En Familia. Pt4

Las clases habían comenzado, por lo que tiempo para estar con Chris no tenía y en cuanto a las llamadas de Guillermo no las contestaba, le tenía bloqueados los mensajes y no iba a casa de Alex desde que llegamos del viaje. Aquel día hacía bastante calor y mi última clase había sido suspendida, así que decidí llamar a Chris.

—Aló, Chris, acabo de salir de clases, me gustaría verte.

—Encantado ¿te pasas por casa?.

«¡NO!» grité en mi cabeza, no podía ir a su casa, no podía enfrentar a Guillermo. «Hola Guille, ahora salgo con tu hijo heterosexual, lo volví gay el fin de semana pasado, al igual que lo hice contigo, debemos parar la nuestro, que tengas linda vida», definitivamente no podía verlo.

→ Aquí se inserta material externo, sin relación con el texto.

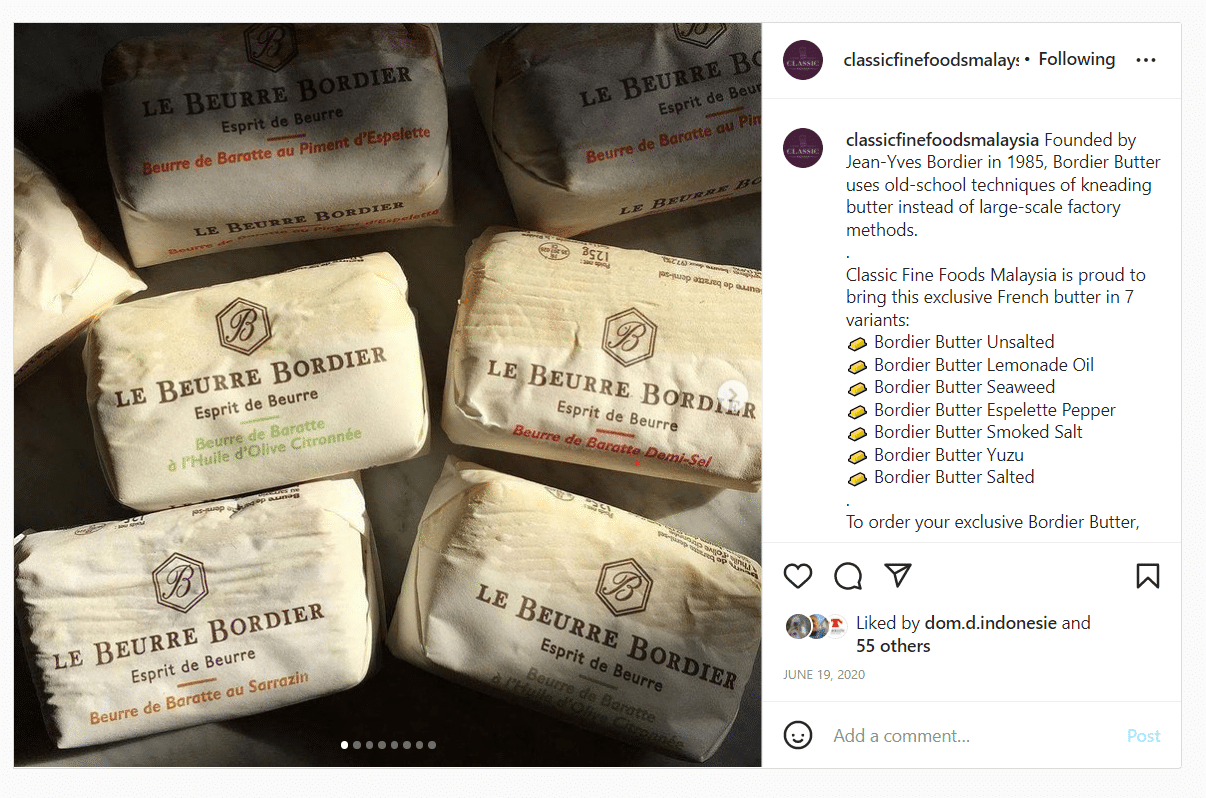The width and height of the screenshot is (1206, 798).
Task: Open emoji picker smiley icon
Action: click(x=797, y=736)
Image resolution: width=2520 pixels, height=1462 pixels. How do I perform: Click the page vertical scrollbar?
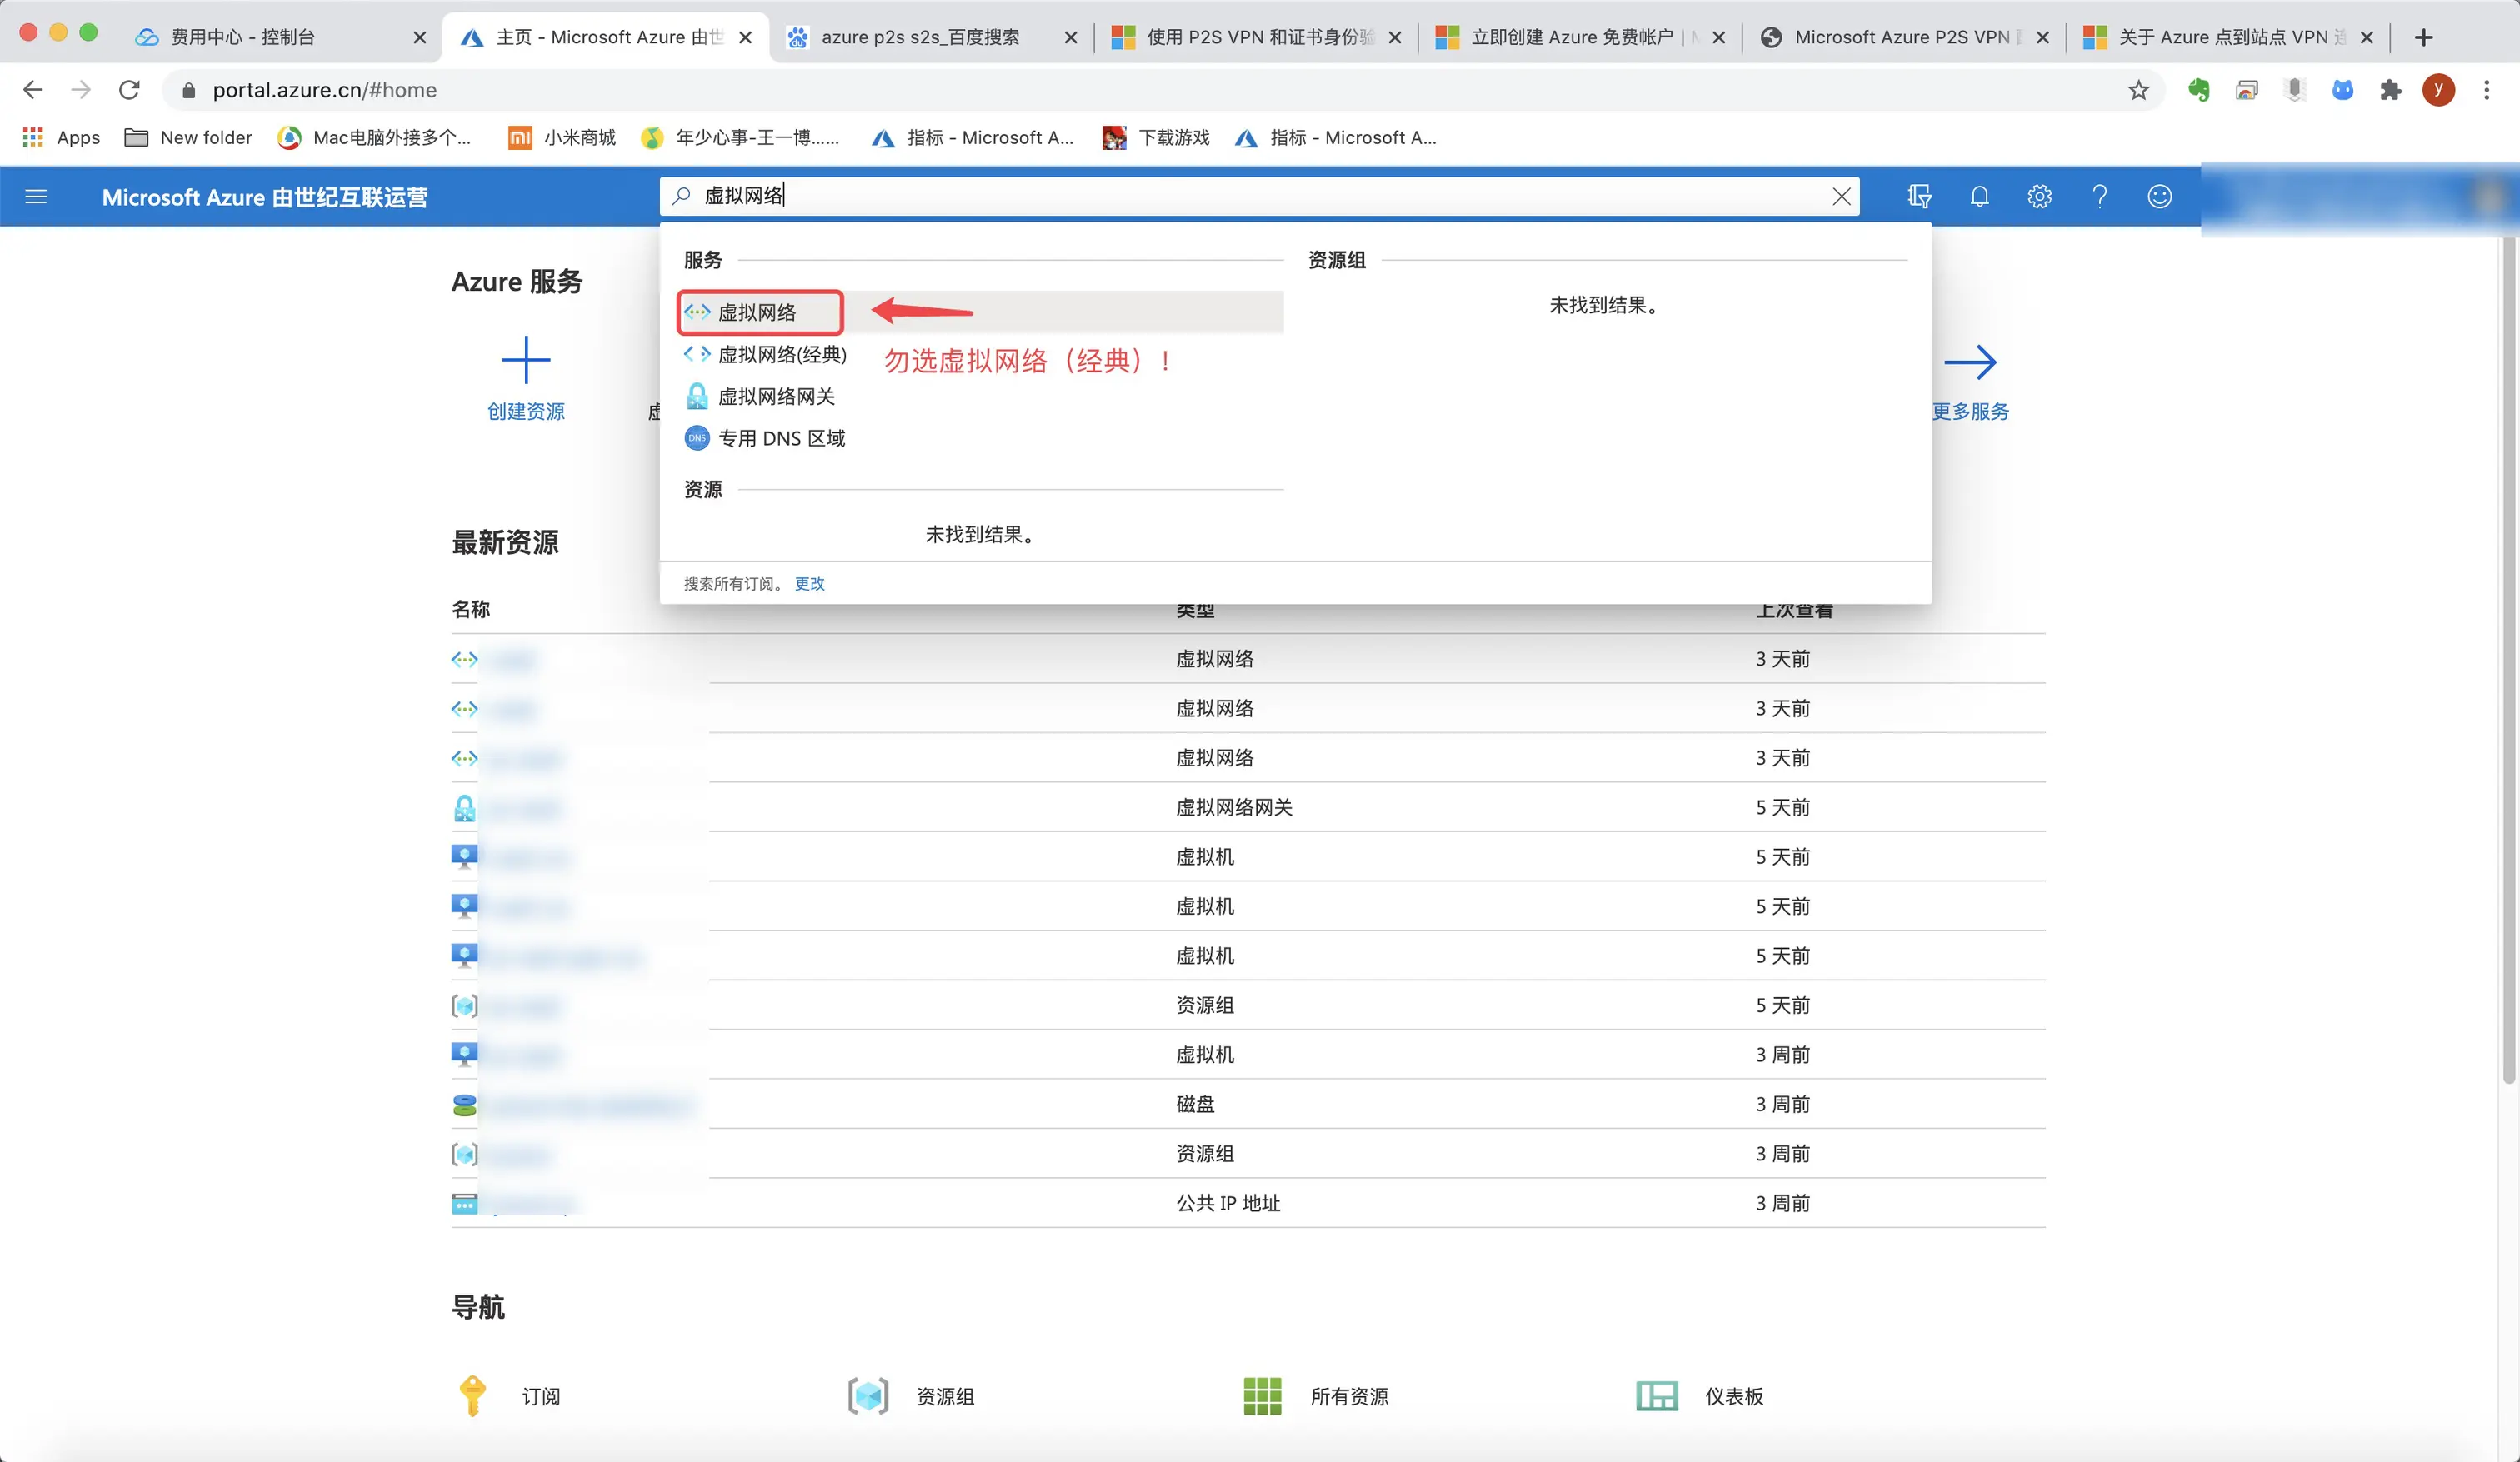(x=2508, y=660)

Pero anda ya, que igual pensar que cambiaron de orientación sexual por mi es algo egocéntrico, pero, ya qué, fuera como fuera, no estaba preparado para dar cara.

—Me gustaría estar a solas contigo, te extraño, sería más cómodo que vinieras a mi apartamento.

—En casa igual podemos estar a solas, pero no hay problema, estoy en el gimnasio, me ducho y voy para allá.

—Te espero, te mando un beso.

Al llegar me puse en plan esposas de Stepford y comencé a preparar y a ordenar todo. Chris llegó al rato con el cabello aun mojado, un jeans azul claro, zapatillas blancas y una camiseta sin mangas rojo desteñido, un bolso deportivo y en su mano derecha una bolsa.

—He traído algunas cosas para picar y beber—dejando la bolsa sobre la mesa del comedor y el bolso al costado del sofá—. Te he extrañado.

Me agarró por las caderas para tirarme hacia él. Mis manos se extendieron a sus bíceps, mientras sus labios buscaban los míos y nos sumergimos en un profundo beso, su mano izquierda subió a mi nuca mientras su otra mano se estancó en mi cintura.

Gemí cuando su boca recorrió mi cuello tirando mi cara hacia el lado para tener acceso a mi clavícula. Nuestro deseo era salvaje. Aún no había pasado mucho tiempo sin estar juntos, pero no podía resistirme. Necesitábamos follar, había que hacerlo.

Lo tomé de la mano y lo guié directo a mi dormitorio. Lo empujé sobre la cama, me saque mi jersey de punto color azul, lo miré fijamente mientras le tiraba su camiseta para arrancársela. Estaba sin aliento, y yo también.

Comencé nuevamente a besarlo y a continuación desabroché el botón de su jeans y jalé la cremallera hacia abajo.

—Extrañaba tus besos —mientras deslizaba su mano desde mi lóbulo a mi barbilla.

Le di un pequeño beso en su boca, luego besé su cuello y empecé a bajar suavemente, mi nariz acarició los delgados vellos de su pecho, olía maravilloso, saboree sus tetillas, al principio lamí y mordí de manera suave para tantear si le gustaba, luego mordí un poco más fuerte y gimió. Besé su pecho nuevamente y bajé besando su camino de vellos que llevan directo a su entrepierna.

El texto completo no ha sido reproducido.